IRQ affinity on IA64 platforms¶
07.01.2002, Erich Focht <efocht@ess.nec.de>
By writing to /proc/irq/IRQ#/smp_affinity the interrupt routing can be controlled. The behavior on IA64 platforms is slightly different from that described in SMP IRQ affinity for i386 systems.
Because of the usage of SAPIC mode and physical destination mode the IRQ target is one particular CPU and cannot be a mask of several CPUs. Only the first non-zero bit is taken into account.
Usage examples¶
The target CPU has to be specified as a hexadecimal CPU mask. The first non-zero bit is the selected CPU. This format has been kept for compatibility reasons with i386.
Set the delivery mode of interrupt 41 to fixed and route the interrupts to CPU #3 (logical CPU number) (2^3=0x08):
echo "8" >/proc/irq/41/smp_affinity
Set the default route for IRQ number 41 to CPU 6 in lowest priority delivery mode (redirectable):
echo "r 40" >/proc/irq/41/smp_affinity
The output of the command:
cat /proc/irq/IRQ#/smp_affinity
gives the target CPU mask for the specified interrupt vector. If the CPU mask is preceded by the character "r", the interrupt is redirectable (i.e. lowest priority mode routing is used), otherwise its route is fixed.
Initialization and default behavior¶
If the platform features IRQ redirection (info provided by SAL) all IO-SAPIC interrupts are initialized with CPU#0 as their default target and the routing is the so called "lowest priority mode" (actually fixed SAPIC mode with hint). The XTP chipset registers are used as hints for the IRQ routing. Currently in Linux XTP registers can have three values:
minimal for an idle task,
normal if any other task runs,
maximal if the CPU is going to be switched off.
The IRQ is routed to the CPU with lowest XTP register value, the search begins at the default CPU. Therefore most of the interrupts will be handled by CPU #0.
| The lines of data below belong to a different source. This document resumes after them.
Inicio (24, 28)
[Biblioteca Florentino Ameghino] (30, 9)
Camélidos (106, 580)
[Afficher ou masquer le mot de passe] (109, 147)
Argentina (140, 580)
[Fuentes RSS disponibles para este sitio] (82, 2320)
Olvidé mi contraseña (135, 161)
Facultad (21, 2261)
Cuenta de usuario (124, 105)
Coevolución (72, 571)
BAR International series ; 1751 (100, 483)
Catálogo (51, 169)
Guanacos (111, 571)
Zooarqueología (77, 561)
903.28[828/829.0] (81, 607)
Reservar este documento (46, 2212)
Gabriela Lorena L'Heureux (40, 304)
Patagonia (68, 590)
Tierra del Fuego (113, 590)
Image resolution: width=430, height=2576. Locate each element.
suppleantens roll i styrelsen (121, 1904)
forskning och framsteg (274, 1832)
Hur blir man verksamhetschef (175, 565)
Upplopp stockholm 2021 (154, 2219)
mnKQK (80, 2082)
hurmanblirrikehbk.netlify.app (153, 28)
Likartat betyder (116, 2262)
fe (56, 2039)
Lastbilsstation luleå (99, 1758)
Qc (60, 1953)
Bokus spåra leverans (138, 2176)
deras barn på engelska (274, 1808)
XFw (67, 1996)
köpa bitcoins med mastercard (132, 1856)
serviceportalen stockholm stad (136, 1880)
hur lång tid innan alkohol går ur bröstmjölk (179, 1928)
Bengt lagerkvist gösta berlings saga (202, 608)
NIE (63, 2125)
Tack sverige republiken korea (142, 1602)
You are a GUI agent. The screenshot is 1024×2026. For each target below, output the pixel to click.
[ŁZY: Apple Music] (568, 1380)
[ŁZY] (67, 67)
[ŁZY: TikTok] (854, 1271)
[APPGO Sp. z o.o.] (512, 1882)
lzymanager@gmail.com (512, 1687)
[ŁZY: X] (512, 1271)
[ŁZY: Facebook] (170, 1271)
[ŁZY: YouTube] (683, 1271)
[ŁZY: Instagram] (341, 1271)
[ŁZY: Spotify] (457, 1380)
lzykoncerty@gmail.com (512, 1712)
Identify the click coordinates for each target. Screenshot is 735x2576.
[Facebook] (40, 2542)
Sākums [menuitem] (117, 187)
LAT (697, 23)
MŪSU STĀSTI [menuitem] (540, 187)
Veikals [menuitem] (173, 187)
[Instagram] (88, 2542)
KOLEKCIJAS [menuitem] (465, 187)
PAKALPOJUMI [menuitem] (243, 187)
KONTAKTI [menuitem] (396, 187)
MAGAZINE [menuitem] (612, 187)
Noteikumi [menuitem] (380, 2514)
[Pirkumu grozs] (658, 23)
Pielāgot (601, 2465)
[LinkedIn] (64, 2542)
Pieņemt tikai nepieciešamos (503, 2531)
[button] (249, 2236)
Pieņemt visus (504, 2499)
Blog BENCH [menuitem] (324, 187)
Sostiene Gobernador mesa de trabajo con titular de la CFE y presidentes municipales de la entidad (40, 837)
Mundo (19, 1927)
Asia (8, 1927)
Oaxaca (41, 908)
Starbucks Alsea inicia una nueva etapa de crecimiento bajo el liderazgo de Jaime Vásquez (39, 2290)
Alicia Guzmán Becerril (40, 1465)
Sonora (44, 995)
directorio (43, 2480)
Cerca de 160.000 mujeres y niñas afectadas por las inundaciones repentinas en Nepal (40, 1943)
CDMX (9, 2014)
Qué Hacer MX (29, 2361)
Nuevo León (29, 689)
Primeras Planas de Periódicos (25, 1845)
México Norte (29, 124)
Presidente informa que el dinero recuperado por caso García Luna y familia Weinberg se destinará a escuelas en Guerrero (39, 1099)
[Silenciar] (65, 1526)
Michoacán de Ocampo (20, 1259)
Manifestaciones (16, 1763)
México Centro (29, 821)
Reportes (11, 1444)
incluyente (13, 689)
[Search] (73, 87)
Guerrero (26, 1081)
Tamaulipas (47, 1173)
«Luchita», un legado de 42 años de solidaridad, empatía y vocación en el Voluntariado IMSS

If the platform doesn't feature interrupt redirection IOSAPIC fixed routing is used. The target CPUs are distributed in a round robin manner. IRQs will be routed only to the selected target CPUs. Check with:
cat /proc/interrupts
Comments¶
On large (multi-node) systems it is recommended to route the IRQs to the node to which the corresponding device is connected. For systems like the NEC AzusA we get IRQ node-affinity for free. This is because usually the chipsets on each node redirect the interrupts only to their own CPUs (as they cannot see the XTP registers on the other nodes).